## Exercise objective
Copy out the lines of the records below, and only those lines, from the one with "The height and width of the screenshot is (484, 1024)." through the one with "1033x590 pixels.", exactly as they appear.
(Information supplied begins)
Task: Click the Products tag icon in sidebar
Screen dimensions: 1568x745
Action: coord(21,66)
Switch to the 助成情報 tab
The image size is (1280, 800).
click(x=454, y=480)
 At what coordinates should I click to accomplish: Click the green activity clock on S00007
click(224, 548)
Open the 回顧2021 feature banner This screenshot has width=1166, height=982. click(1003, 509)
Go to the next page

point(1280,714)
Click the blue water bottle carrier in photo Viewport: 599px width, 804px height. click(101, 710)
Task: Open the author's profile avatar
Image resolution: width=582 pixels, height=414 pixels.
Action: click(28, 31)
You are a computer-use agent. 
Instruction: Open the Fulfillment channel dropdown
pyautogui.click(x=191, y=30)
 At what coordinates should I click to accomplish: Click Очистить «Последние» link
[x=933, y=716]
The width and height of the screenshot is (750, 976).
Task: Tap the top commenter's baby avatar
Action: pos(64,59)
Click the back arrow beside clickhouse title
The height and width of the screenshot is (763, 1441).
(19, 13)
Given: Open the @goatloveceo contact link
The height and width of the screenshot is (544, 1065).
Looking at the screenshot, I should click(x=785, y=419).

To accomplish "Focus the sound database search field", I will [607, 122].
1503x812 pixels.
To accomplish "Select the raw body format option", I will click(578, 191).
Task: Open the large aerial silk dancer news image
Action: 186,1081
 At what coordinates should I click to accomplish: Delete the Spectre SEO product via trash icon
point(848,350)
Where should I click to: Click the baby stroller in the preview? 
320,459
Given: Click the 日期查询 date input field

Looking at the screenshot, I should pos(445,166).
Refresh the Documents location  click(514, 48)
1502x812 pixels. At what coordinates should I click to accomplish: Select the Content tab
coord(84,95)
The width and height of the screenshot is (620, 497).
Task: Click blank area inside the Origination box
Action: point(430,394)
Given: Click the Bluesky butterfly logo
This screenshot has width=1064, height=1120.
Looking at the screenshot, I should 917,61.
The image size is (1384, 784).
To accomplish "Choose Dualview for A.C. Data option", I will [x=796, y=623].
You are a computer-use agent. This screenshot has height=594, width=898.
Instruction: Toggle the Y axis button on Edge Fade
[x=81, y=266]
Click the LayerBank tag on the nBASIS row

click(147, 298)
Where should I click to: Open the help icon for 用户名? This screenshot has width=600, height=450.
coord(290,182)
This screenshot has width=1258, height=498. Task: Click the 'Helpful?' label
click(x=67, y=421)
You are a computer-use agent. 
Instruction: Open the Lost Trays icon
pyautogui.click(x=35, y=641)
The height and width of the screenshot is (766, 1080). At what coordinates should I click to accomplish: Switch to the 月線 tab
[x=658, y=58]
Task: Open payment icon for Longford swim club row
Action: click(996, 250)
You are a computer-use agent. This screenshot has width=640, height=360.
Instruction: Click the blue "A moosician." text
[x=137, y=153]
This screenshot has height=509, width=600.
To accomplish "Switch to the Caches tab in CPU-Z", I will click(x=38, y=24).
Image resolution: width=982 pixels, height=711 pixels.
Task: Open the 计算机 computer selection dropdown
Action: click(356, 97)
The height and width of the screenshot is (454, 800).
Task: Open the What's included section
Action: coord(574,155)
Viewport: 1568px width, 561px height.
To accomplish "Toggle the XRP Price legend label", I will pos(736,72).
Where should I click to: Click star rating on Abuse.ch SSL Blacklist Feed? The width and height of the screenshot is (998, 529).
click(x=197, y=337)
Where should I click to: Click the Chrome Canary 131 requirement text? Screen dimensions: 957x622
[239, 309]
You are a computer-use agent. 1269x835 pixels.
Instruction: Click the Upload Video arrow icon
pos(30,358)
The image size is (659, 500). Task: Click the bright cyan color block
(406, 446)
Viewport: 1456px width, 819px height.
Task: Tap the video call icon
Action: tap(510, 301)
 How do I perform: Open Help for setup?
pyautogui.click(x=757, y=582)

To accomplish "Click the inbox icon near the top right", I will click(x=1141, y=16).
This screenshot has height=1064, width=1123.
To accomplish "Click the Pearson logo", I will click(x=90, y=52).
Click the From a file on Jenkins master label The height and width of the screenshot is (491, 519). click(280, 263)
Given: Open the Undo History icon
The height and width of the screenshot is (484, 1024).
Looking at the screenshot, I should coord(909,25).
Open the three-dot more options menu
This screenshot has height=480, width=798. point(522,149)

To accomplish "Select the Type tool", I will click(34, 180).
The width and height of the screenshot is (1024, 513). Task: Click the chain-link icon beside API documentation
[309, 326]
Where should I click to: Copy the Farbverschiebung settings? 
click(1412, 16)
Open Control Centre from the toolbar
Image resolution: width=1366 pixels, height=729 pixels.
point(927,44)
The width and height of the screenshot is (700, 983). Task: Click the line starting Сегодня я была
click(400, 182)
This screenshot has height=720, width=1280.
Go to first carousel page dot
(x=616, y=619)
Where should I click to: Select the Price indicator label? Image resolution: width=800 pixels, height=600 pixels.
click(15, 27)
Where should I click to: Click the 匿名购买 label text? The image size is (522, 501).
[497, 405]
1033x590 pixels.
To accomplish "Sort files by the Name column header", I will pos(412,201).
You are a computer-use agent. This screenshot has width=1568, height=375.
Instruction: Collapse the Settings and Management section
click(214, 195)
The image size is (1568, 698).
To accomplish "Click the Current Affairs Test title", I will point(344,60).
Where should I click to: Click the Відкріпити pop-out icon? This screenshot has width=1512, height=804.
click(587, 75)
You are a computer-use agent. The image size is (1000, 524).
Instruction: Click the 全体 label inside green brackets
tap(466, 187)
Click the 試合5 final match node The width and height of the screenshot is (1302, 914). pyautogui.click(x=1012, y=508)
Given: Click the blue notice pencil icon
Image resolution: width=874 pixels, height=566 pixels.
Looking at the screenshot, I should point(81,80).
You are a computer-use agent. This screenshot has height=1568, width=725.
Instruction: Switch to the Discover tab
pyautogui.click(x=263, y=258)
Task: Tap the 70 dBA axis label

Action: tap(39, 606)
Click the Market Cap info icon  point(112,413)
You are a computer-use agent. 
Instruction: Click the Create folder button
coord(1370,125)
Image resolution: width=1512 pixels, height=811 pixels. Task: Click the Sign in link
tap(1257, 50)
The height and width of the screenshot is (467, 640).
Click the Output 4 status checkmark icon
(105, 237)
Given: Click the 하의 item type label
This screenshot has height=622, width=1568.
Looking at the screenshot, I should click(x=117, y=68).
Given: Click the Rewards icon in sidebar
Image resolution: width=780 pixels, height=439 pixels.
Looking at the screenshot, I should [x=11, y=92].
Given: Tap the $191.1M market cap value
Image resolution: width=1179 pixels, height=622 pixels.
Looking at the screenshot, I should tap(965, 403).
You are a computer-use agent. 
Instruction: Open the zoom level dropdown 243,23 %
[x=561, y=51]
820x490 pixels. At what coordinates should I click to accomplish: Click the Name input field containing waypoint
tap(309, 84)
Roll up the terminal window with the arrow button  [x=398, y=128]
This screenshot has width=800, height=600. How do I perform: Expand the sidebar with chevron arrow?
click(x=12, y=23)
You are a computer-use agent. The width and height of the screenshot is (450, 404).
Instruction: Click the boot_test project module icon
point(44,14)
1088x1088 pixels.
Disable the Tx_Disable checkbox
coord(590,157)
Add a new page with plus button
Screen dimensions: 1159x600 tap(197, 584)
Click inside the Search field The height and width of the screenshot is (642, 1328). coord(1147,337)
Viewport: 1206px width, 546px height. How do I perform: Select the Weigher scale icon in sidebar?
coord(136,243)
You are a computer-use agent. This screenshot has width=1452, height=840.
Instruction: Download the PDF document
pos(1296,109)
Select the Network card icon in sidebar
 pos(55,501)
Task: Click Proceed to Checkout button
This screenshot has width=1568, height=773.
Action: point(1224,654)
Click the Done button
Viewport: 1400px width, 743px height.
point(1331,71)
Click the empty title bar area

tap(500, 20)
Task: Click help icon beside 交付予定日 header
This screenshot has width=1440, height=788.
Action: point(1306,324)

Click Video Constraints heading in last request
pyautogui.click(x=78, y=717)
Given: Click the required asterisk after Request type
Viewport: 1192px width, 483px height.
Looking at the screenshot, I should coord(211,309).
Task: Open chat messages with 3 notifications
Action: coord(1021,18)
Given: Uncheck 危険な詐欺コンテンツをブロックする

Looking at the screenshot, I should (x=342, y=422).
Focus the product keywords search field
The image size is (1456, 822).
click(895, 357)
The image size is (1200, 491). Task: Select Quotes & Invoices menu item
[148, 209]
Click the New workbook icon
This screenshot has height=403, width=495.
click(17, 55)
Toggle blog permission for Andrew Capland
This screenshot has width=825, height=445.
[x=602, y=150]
(Information supplied ends)
## Problem solution
The height and width of the screenshot is (484, 1024).
Looking at the screenshot, I should coord(909,25).
Open the three-dot more options menu
This screenshot has height=480, width=798. point(522,149)

To accomplish "Select the Type tool", I will click(34, 180).
The width and height of the screenshot is (1024, 513). Task: Click the chain-link icon beside API documentation
[309, 326]
Where should I click to: Copy the Farbverschiebung settings? 
click(1412, 16)
Open Control Centre from the toolbar
Image resolution: width=1366 pixels, height=729 pixels.
point(927,44)
The width and height of the screenshot is (700, 983). Task: Click the line starting Сегодня я была
click(400, 182)
This screenshot has height=720, width=1280.
Go to first carousel page dot
(x=616, y=619)
Where should I click to: Select the Price indicator label? Image resolution: width=800 pixels, height=600 pixels.
click(15, 27)
Where should I click to: Click the 匿名购买 label text? The image size is (522, 501).
[497, 405]
1033x590 pixels.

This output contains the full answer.